Ilham menutup pernyataan dengan petuah bijak dengan mengambil simbol kapal Pinisi.
Rua sombala' kutannang
Rua guling kupataja
Rua balango kubuang makkanre ngaseng
Dua layar aku pasang
Dua kemudi aku siapkan
Dua jangkar aku buang tertancap semua
Barangkali kita pahami bersama bahwa layar pada pinisi berfungsi sebagai alat gerak. Namun, geraknya tergantung pada siapa yang memegang kemudi. Ada saatnya jangkar harus dibuang agar kapal segera berhenti. Entah saat kapal sudah tiba pada tujuan, atau pada saat mengalami hal teknis yang mungkin membuat proses berlayar menjadi terhambat.
Bapak Ilham Azikin menyampaikan bahwa makna dari petuah tersebut yakni; jangan biarkan bibit yang telah bersoal, bangkit kembali di Kabupaten Bantaeng.

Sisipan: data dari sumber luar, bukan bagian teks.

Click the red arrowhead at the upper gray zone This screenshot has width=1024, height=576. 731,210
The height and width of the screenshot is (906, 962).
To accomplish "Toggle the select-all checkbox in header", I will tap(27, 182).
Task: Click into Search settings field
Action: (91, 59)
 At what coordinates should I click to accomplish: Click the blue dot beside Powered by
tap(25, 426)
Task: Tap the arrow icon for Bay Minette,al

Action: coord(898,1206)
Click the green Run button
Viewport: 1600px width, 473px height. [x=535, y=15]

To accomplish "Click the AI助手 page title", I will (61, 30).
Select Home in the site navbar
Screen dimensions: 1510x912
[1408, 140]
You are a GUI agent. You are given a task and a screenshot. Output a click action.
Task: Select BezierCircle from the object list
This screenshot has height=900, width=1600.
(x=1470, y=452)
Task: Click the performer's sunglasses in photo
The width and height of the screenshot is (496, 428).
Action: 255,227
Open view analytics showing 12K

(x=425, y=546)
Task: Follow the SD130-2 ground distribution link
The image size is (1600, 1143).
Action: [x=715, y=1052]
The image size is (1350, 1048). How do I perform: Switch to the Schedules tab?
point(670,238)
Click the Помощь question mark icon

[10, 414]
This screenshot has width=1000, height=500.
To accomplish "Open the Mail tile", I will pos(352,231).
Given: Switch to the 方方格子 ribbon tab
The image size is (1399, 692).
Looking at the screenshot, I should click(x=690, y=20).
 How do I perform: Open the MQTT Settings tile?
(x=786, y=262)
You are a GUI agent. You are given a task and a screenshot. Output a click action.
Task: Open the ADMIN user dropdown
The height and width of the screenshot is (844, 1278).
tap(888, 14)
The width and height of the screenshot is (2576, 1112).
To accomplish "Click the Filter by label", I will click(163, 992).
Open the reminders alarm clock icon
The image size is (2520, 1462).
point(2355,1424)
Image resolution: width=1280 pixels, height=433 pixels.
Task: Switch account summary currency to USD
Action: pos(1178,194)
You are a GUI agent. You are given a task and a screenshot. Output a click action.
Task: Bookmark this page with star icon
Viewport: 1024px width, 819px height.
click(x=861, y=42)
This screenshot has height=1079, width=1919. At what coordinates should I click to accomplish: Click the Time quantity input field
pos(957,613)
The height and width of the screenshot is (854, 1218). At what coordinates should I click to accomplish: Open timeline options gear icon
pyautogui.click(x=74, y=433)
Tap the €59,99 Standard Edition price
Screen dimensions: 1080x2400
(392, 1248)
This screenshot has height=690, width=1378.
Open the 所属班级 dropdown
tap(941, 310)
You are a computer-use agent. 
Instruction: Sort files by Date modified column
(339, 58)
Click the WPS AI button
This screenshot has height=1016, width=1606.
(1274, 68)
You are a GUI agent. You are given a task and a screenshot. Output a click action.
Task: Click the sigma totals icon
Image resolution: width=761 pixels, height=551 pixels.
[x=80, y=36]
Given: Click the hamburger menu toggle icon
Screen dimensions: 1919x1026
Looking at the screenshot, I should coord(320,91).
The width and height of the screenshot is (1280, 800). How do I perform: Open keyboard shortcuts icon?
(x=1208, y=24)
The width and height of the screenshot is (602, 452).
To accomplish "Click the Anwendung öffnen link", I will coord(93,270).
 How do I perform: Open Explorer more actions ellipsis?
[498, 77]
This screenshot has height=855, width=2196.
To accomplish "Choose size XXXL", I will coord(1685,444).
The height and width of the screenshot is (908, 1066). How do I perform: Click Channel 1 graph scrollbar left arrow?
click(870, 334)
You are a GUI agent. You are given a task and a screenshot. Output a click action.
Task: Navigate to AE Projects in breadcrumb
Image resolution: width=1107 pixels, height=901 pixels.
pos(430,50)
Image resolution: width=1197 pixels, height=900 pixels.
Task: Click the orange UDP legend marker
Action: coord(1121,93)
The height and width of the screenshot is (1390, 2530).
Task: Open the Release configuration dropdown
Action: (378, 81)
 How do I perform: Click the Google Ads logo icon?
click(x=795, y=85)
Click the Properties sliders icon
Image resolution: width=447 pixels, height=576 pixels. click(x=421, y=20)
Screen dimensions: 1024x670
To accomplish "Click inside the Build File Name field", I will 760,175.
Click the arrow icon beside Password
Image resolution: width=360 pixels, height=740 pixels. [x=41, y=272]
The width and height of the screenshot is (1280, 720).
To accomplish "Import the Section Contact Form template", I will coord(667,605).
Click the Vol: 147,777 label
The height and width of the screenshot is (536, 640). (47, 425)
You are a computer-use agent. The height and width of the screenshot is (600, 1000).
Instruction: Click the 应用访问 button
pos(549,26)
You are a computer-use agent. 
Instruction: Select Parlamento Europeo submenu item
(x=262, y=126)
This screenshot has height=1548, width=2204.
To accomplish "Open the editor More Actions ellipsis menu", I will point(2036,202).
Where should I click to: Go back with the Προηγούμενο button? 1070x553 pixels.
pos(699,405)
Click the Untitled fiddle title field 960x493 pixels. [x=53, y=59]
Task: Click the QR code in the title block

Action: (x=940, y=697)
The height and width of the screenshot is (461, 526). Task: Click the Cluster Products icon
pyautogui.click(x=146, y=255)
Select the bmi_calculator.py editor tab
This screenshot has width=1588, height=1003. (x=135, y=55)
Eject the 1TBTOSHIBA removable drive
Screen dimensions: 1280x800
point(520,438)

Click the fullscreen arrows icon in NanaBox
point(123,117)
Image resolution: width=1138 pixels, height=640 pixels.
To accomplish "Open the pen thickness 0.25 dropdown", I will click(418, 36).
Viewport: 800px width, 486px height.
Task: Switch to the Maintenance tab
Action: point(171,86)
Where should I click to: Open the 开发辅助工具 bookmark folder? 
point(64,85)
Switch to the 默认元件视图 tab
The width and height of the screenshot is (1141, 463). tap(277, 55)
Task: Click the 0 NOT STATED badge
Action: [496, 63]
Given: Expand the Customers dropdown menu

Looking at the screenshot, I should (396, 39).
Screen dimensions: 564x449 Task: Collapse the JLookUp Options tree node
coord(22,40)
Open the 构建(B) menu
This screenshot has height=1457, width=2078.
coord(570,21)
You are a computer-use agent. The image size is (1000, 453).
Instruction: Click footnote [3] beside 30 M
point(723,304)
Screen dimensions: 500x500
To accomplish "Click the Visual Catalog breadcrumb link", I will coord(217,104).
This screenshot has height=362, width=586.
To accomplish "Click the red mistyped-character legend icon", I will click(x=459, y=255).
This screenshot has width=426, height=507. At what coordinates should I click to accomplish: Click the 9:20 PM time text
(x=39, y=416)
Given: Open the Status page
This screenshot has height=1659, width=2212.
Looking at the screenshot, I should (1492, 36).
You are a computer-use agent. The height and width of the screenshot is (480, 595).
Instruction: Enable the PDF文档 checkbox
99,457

Kali ini, saya ingin menggunakan sudut pandang saya sebagai seorang yang gemar bertani. Petani yang sering menanam jagung lebih tepatnya. Ketika sudah kami keluarkan dari bungkusnya, bibit yang sudah terlihat busuk akan otomatis kami buang. Bahkan yang terlihat bagus pun, ketika kami rendam di air dan mengapung 'opa', perlakuan yang sama tetap akan kami berikan. Sebab, menanam bibit busuk dan 'opa' sudah bisa dipastikan akan membuatmu repot menyulam tanam kembali.
Barangkali berbeda pilihan atau pendapat bisa saling kita terima dengan kepala yang dingin. Sebab sekali lagi, 'passianakkangta' dan 'passibijaengta' semoga masih jauh lebih kuat dari proses demokrasi ini.